Hacker News new | ask | show | jobs
by tommccabe 4230 days ago
Looks like I'm at one of the retailers you crawl. Recently, our site was getting hit with a web crawler that was following links incorrectly. I black listed several IP addresses from accessing the site and now I wonder if it was this!

Does your crawler obey robots.txt rules?

2 comments

Probably they don't, because so much of the web has robots files like

User-Agent: established_company

Allow: /some-stuff

User-Agent: *

Disallow: /

# keeps out filthy peasants

And you're either stuck following them, and not having data that would be offered up for free if you were someone else, or being a bad person and ignoring it. You don't really see the services that follow the rules.

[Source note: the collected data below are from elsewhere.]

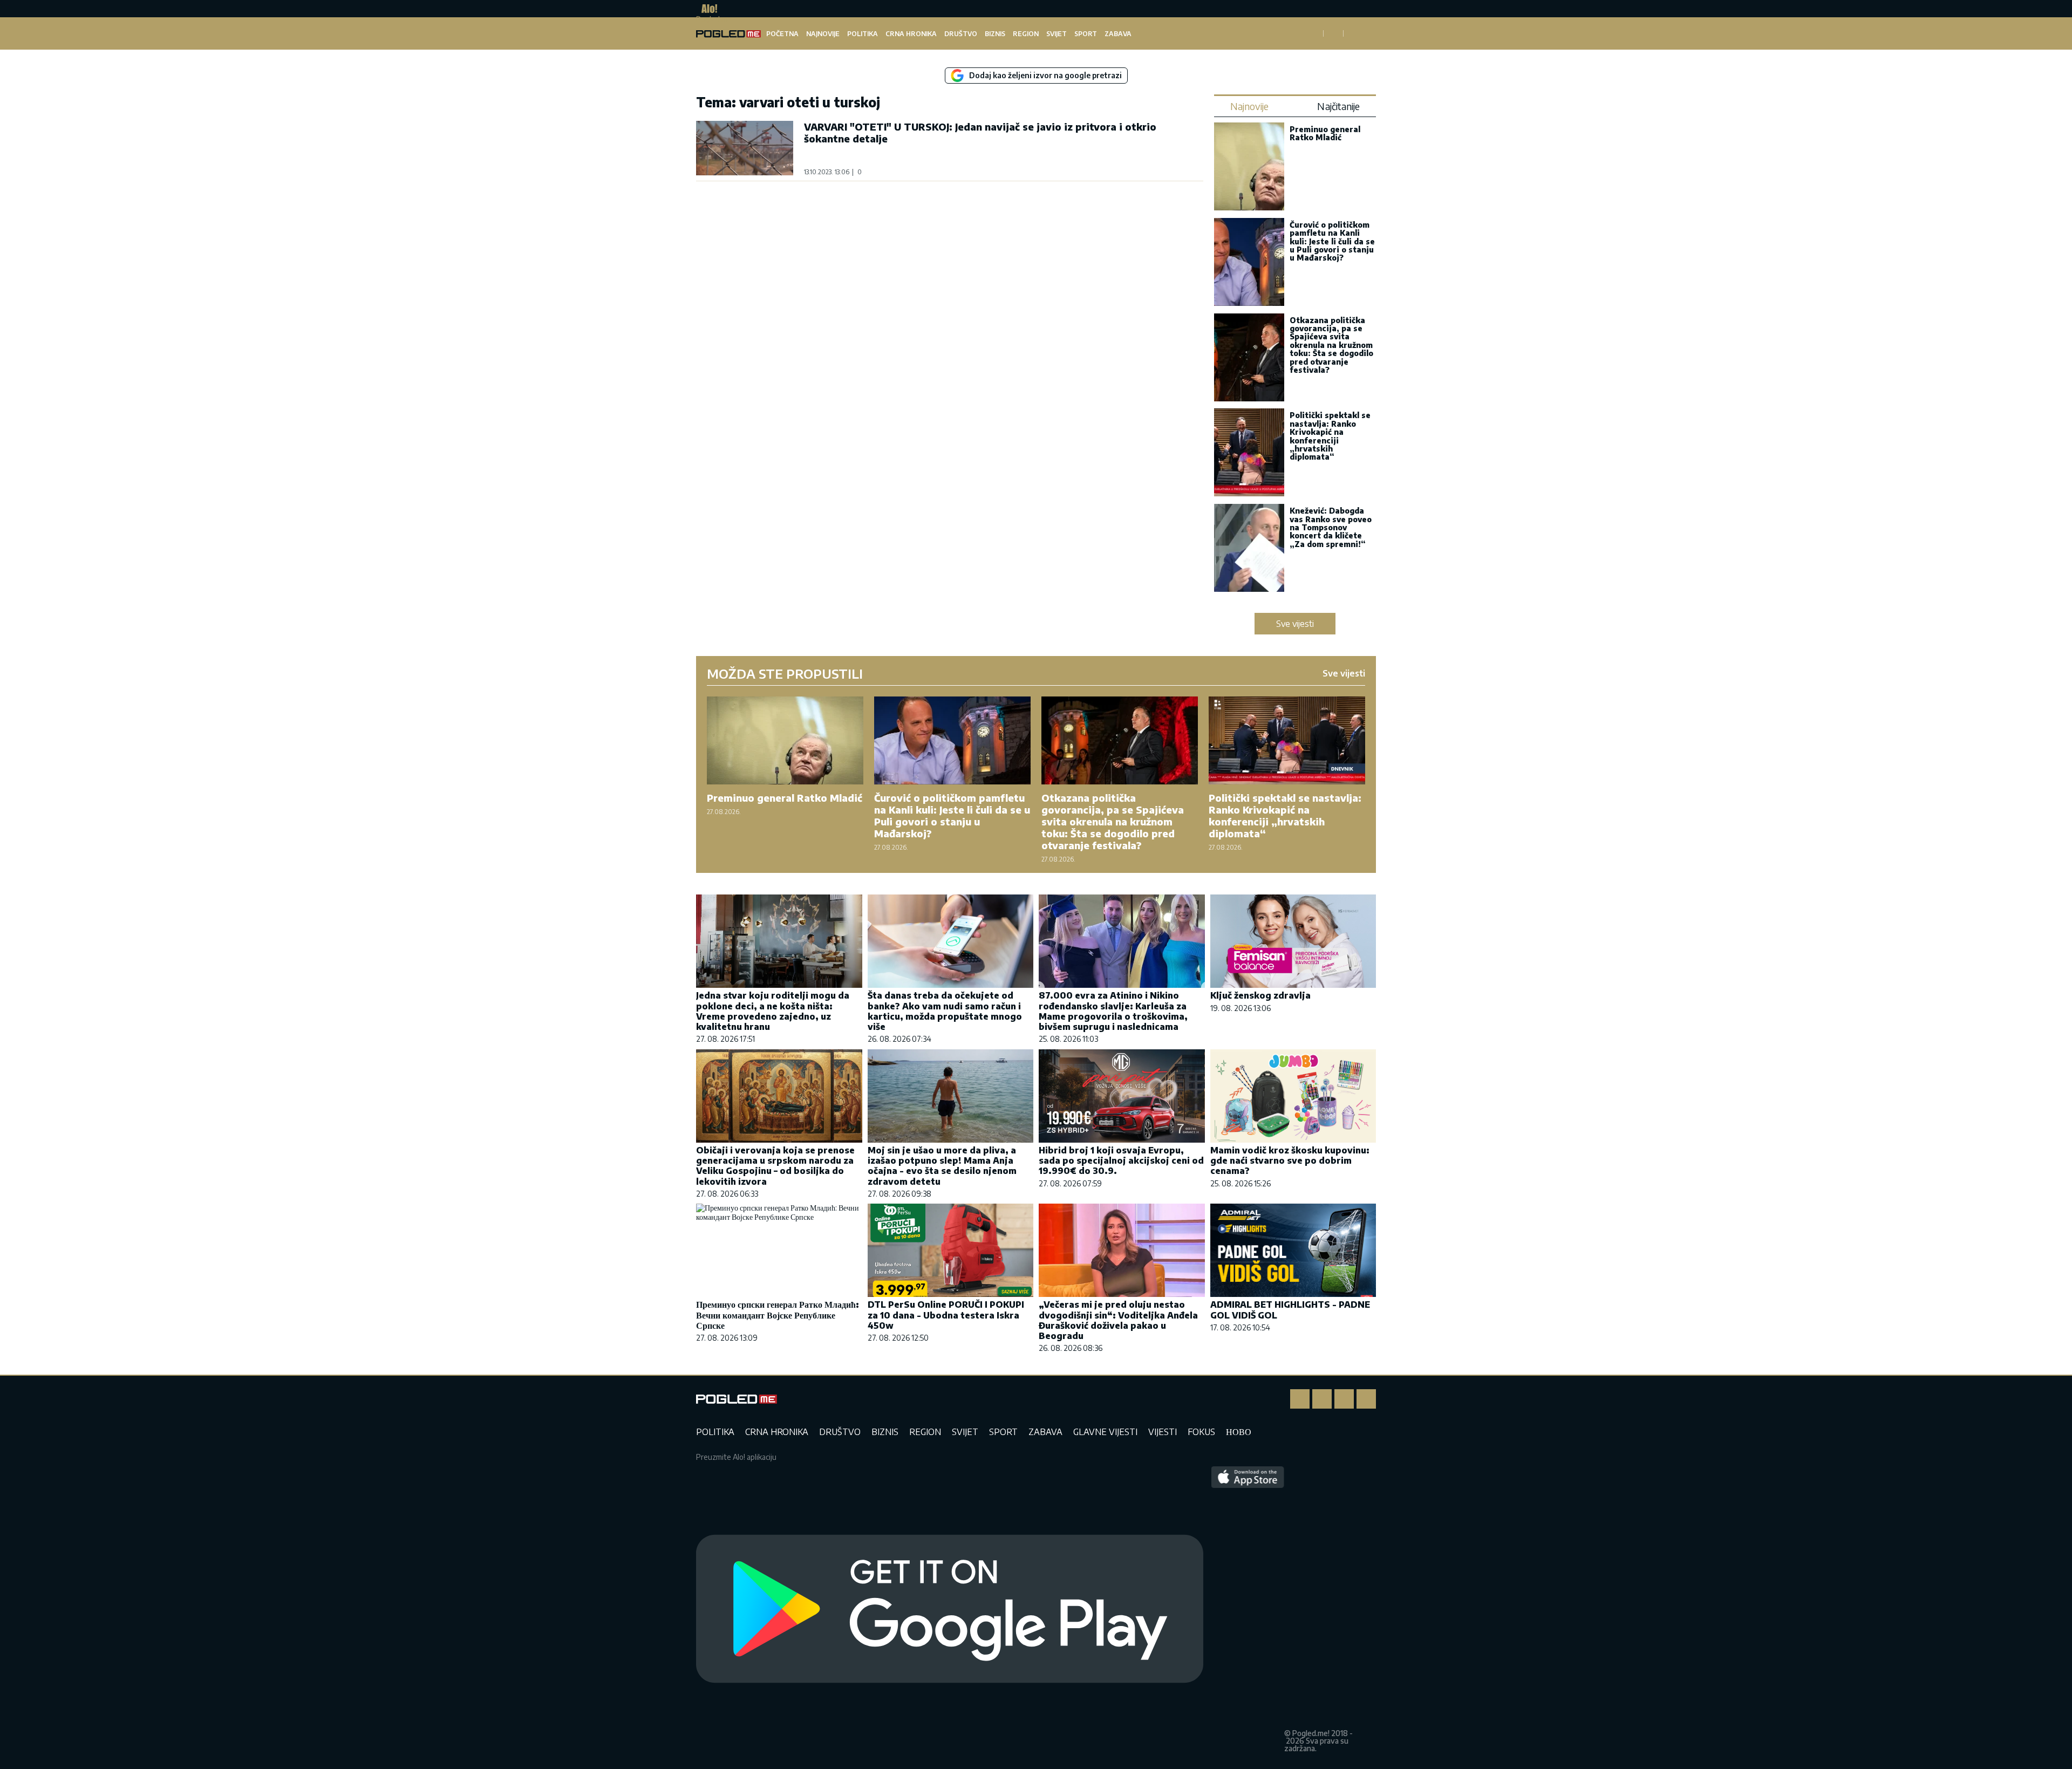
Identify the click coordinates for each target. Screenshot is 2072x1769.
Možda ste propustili (785, 673)
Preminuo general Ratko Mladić (1325, 133)
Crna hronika (911, 34)
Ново (1238, 1431)
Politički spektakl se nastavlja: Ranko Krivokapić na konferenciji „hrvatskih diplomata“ (1330, 436)
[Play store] (949, 1609)
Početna (782, 34)
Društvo (960, 34)
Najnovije (823, 34)
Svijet (1056, 34)
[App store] (1247, 1609)
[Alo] (706, 8)
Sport (1085, 34)
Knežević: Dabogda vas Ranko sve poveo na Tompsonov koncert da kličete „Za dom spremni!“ (1331, 527)
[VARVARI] (744, 148)
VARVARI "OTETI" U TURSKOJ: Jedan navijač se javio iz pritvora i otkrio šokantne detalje (980, 132)
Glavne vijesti (1105, 1431)
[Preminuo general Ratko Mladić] (1249, 167)
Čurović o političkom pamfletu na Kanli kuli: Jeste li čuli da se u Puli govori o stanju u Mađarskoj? (1332, 241)
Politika (862, 34)
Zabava (1118, 34)
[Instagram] (1322, 1399)
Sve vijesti (1295, 623)
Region (1026, 34)
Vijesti (1162, 1431)
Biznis (995, 34)
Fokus (1201, 1431)
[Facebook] (1300, 1399)
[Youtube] (1366, 1399)
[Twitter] (1344, 1399)
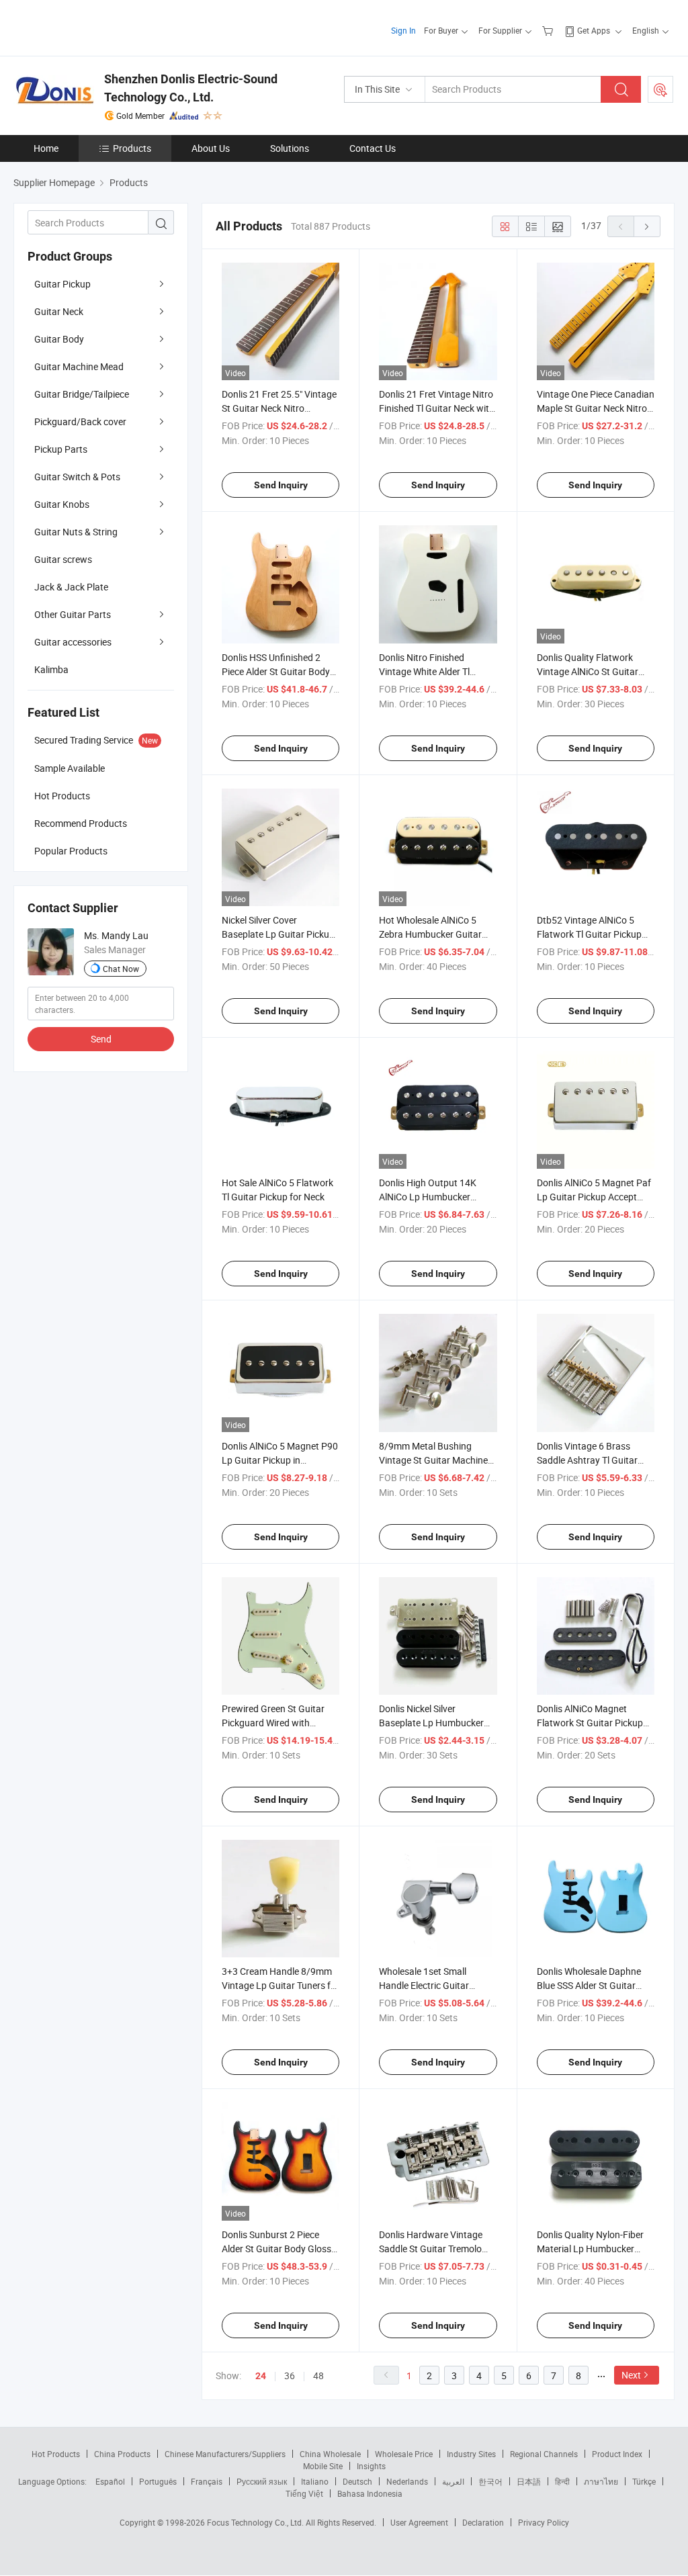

Also, good paper on how much being on robots.txt preferred helps, which makes you a better product, which makes you more preferred...

https://etda.libraries.psu.edu/paper/9230/4516

Tom, that most likely wasn't us.

We don't spider retailer websites. That means we don't follow links or go hardcore on building a database of products.

We hit your website:

* if someone has asked us information about a product url

* when we place an order

* weekly for regression tests

Ping us on contact@ and we're more than happy to jump on a call and describe exactly what we're doing. Most of the time we're completely un-noticeable except for the fact that you're getting more orders.

We know for sure nobody is spidering through us.

thanks for the confirmation. how do you get the product URL in the first place?
That's the app developer's responsibility.
Is there any caching that goes on here? I would presume not as the vendors prices could change prices / details at any point.